*** Opening of DATASET ENTRIES ***
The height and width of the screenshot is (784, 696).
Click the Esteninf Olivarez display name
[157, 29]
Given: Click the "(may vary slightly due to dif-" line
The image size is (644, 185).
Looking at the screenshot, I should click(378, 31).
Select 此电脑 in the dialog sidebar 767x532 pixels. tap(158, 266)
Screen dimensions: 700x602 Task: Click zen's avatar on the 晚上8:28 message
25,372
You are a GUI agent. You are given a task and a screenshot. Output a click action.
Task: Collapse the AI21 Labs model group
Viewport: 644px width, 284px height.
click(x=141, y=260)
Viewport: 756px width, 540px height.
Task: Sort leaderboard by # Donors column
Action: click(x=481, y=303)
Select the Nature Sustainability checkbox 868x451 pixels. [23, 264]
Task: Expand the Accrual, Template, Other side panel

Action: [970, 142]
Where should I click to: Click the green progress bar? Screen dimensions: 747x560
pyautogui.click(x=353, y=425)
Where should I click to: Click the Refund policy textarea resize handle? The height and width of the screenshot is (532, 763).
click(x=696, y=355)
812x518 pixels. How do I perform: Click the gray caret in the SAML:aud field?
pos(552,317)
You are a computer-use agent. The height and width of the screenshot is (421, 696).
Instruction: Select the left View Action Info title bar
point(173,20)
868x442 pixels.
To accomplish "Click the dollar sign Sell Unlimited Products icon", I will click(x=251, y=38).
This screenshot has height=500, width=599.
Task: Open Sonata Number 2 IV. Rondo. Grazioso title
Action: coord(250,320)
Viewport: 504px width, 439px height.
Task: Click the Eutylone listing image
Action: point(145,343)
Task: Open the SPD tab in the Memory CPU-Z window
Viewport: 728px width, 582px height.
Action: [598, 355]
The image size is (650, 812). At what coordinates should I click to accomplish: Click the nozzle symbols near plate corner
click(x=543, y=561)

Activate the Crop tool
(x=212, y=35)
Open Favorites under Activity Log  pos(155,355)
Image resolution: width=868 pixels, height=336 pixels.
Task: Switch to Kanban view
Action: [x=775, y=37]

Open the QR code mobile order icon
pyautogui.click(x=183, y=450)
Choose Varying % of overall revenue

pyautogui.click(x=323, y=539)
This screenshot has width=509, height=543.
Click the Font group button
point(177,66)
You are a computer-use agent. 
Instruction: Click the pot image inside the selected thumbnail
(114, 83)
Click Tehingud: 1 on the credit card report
*** Close of DATASET ENTRIES ***
EXERCISE PROMPT: For each line above that contains the word "computer", copy that line.

RESPONSE TO THIS EXERCISE:
You are a computer-use agent. The height and width of the screenshot is (421, 696).
You are a computer-use agent. 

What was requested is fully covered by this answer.